The “First Do No Harm” campaign was launched today as part of the Climate Safe Pensions Network, with a letter to the editor in the New England Journal of Medicine, across social media, and following increased calls from within the healthcare sector for institutions to act stronger on climate, including a dramatic “Call To Action” issued by the President of the National Academy of Medicine.

“Fossil fuel divestment advocates have had tremendous successes in many sectors, institutions like Harvard, the State of New York Retirement System, and ABP (Europe’s largest pension) are examples of institutions with recent divestment commitments.” said Amy Gray, Senior Climate Finance Strategist at Stand.earth. “The Healthcare Sector has been remarkably silent and it’s time for that to change” she said.

Doctors and other healthcare staff are seeking to change that.  “First Do No Harm” will release an open letter for healthcare workers nationwide on Thursday calling on staff across the country to start divestment campaigns at their institutions, and to sign a letter of support for the ongoing current divestment campaigns (Kaiser, Sloan) to set precedent.

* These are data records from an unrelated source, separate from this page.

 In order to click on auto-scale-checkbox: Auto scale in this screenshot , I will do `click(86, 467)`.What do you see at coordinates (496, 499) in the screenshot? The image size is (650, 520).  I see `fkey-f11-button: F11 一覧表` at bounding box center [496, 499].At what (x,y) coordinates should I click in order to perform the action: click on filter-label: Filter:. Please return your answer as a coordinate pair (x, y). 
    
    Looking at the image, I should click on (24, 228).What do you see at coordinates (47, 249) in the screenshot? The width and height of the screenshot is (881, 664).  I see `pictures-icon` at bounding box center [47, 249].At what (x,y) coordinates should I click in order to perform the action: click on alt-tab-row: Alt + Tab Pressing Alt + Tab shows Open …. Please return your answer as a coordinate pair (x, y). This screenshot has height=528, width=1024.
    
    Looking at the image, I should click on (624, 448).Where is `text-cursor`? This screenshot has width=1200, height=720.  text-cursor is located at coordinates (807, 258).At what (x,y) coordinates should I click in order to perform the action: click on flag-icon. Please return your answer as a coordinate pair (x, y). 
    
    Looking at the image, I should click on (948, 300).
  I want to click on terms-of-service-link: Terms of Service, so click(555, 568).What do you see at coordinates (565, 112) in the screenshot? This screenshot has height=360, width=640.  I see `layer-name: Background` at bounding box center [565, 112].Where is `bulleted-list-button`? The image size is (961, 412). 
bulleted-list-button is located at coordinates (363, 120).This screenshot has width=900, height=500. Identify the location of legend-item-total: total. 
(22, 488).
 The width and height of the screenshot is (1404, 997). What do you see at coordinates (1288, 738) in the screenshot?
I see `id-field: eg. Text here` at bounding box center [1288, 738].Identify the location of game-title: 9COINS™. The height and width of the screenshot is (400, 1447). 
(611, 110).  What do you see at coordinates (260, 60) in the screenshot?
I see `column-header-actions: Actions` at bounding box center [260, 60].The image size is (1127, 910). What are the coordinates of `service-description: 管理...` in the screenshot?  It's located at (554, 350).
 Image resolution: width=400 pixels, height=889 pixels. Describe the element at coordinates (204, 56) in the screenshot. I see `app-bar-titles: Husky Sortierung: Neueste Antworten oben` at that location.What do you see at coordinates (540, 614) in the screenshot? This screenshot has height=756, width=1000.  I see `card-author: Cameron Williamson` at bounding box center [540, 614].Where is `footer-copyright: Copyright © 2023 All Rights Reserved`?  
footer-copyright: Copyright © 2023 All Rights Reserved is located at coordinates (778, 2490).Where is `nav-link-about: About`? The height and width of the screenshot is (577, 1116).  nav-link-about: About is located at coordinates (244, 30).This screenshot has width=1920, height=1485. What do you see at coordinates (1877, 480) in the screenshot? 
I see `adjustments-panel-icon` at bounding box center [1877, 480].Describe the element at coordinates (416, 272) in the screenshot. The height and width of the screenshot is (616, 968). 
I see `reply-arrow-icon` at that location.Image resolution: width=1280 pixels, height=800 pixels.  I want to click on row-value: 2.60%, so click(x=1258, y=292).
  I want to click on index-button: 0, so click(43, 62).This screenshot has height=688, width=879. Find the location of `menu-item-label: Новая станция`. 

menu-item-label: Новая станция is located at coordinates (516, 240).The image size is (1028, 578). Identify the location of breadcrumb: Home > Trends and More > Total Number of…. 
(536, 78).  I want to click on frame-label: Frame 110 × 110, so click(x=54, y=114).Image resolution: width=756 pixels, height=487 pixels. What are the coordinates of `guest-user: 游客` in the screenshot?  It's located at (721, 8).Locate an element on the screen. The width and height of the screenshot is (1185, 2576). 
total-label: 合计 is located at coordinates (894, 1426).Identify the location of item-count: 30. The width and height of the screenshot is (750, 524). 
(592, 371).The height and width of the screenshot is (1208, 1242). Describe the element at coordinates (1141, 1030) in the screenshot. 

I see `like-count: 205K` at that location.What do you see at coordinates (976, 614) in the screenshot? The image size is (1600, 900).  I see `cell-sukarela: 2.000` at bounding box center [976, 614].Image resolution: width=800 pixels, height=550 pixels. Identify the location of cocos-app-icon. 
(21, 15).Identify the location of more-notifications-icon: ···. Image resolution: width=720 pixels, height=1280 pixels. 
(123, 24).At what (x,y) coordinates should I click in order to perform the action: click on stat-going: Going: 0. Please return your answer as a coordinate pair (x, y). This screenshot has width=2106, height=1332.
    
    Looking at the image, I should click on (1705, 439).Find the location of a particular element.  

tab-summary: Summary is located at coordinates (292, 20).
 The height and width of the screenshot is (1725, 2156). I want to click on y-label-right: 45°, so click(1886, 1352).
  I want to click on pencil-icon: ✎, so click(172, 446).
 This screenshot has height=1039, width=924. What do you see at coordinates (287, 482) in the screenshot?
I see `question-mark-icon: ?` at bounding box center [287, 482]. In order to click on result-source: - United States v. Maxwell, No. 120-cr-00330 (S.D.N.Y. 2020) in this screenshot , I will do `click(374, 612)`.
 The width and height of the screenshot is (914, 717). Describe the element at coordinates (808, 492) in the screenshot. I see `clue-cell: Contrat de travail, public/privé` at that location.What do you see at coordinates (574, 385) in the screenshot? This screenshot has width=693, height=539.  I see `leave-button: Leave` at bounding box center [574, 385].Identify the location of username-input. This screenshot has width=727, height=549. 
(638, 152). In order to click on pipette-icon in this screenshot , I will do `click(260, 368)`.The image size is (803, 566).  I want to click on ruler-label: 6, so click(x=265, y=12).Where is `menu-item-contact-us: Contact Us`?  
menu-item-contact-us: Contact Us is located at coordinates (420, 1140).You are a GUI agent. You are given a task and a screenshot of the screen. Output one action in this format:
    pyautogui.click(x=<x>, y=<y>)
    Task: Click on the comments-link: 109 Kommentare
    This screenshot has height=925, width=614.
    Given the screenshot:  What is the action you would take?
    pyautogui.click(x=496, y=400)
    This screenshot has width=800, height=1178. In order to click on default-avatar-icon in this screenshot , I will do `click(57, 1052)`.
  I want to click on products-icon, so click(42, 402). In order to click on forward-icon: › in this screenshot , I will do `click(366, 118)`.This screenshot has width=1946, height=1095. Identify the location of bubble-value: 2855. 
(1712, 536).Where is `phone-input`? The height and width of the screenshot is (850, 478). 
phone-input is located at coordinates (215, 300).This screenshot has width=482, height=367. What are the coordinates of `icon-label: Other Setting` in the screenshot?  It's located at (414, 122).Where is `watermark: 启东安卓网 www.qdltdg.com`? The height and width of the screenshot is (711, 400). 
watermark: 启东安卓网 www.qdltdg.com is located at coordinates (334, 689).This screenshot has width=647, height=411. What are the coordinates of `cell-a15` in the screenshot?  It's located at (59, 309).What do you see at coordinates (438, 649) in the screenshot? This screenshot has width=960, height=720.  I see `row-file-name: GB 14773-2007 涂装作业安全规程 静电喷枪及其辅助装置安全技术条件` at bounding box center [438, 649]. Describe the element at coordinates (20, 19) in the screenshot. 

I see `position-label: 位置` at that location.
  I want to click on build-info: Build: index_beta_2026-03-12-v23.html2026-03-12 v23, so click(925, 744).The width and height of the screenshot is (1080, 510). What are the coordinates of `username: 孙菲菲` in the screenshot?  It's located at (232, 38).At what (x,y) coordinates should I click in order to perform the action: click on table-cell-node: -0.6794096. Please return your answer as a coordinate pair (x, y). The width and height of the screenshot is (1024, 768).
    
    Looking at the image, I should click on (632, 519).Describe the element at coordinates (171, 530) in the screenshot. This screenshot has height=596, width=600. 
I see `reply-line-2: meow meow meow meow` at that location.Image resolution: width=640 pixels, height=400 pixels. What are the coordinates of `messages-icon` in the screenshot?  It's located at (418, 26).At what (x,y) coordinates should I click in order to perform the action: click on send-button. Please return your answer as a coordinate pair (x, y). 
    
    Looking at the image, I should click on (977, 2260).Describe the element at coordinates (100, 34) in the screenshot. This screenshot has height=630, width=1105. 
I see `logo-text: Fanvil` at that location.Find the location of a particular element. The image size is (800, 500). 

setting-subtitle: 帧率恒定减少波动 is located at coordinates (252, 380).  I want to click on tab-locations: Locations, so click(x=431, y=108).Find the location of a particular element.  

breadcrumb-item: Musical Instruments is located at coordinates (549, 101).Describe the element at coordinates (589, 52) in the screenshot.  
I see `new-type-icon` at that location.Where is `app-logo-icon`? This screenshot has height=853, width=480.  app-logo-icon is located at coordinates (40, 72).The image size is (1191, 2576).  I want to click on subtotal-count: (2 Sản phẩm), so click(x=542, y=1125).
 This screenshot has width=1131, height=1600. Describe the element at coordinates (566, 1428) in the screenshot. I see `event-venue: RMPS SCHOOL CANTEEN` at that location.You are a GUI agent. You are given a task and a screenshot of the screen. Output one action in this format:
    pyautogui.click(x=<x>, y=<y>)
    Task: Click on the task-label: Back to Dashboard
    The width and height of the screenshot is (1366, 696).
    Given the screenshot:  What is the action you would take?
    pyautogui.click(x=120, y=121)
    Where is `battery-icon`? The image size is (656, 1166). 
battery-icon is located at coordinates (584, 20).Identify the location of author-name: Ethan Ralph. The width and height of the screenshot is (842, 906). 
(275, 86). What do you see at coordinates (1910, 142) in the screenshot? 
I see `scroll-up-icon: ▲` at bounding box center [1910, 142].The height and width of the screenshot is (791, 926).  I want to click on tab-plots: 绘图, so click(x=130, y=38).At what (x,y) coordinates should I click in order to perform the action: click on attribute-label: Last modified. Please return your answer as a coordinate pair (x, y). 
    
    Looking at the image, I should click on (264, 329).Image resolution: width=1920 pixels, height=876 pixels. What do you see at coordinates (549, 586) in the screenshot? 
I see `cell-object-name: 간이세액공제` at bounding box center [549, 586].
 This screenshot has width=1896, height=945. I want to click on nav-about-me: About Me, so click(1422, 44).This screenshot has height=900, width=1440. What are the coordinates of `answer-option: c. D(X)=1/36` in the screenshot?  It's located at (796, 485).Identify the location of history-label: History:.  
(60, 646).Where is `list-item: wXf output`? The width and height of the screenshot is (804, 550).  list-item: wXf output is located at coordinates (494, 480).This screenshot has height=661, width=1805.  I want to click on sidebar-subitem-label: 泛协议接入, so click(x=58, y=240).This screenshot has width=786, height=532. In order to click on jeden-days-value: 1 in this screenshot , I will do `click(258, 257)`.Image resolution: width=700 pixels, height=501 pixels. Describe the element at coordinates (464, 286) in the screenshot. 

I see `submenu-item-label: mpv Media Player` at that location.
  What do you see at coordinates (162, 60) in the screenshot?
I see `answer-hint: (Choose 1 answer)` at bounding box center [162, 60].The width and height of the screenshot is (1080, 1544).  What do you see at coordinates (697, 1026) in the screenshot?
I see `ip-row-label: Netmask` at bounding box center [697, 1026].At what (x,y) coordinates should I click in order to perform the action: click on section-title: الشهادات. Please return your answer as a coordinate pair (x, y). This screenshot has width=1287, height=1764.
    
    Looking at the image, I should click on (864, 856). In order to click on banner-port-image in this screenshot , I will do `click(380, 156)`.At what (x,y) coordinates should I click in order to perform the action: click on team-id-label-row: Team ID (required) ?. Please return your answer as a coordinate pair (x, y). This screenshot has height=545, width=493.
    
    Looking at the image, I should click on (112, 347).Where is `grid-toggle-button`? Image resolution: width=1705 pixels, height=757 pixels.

“The research on the severe, ubiquitous and accelerating consequences to public health from climate change is unequivocal” said Dr Ashley McClure, a primary care physician and co-Executive Director of the nonprofit Climate Health Now based in California.  “Just as many leading health organizations have divested from tobacco companies given the unacceptable health harms of their products, our institutions must now invest in alignment with public health and collective safety by urgently divesting our resources from the coal, oil and gas corporations fueling the climate crisis– our families and communities deserve courageous leadership now.”

To date, over 1500 institutions representing more than $40 trillion in assets have committed to some level of fossil fuel divestment. This includes sectors spanning from faith groups and educational institutions, to pension funds and philanthropy.  With the compound impacts of the climate crisis revealed on the frontlines of healthcare, the First Do No Harm campaign aims to hold the sector to its principles and oaths by divesting from fossil fuels.